The batch norm equations, from the [original paper](https://arxiv.org/pdf/1502.03167v3.pdf), found [here](https://towardsdatascience.com/batch-normalization-in-neural-networks-1ac91516821c):  
![norm](batch_norm.png "Batch Normalization Equations")

See also these videos by Andrew Ng:
- [Normalizing inputs](https://www.youtube.com/watch?v=FDCfw-YqWTE&list=PLkDaE6sCZn6Hn0vK8co82zjQtt3T2Nkqc&index=9)
- [Batch Normalization](https://www.youtube.com/watch?v=tNIpEZLv_eg&list=PLkDaE6sCZn6Hn0vK8co82zjQtt3T2Nkqc&index=27).
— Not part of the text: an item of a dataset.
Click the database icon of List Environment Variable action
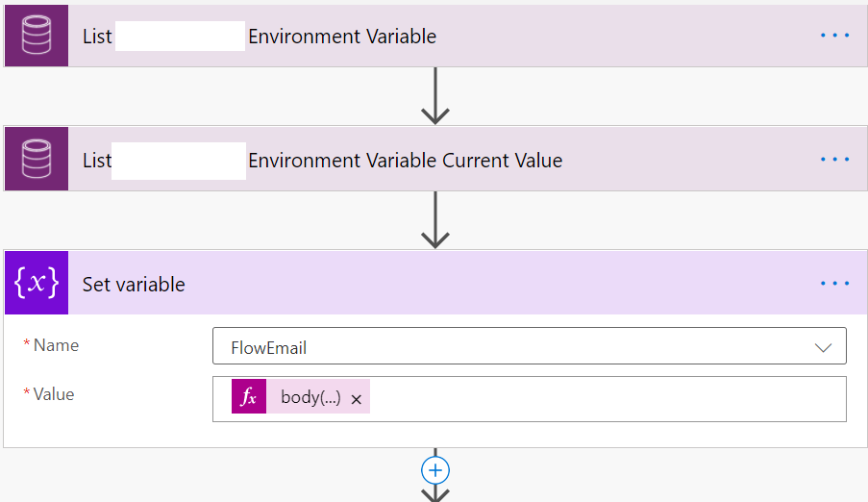 [37, 36]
N.B: a * as as a function argument means: 'no positional arguments after this point', cf. [here](https://stackoverflow.com/a/53797072) and [there](https://www.python.org/dev/peps/pep-3102/).

In [4]:
def norm(x, scope, *, axis=-1, epsilon=1e-5):
    """Normalize to mean = 0, std = 1, then do a diagonal affine transform."""
    with tf.variable_scope(scope):
        # take the innermost dimension
        n_state = x.shape[-1].value
        
        # weight & bias that will be trained
        g = tf.get_variable('g', 
                            [n_state], 
                            initializer=tf.constant_initializer(1))
        b = tf.get_variable('b', 
                            [n_state], 
                            initializer=tf.constant_initializer(0))
        
        # take the absolute mean
        u = tf.reduce_mean(x, axis=axis, keepdims=True)
        # take the variance
        s = tf.reduce_mean(tf.square(x-u), axis=axis, keepdims=True)
        # normalization
        x = (x - u) * tf.rsqrt(s + epsilon)
        # scaling & shifting using weight & bias
        x = x*g + b
        return x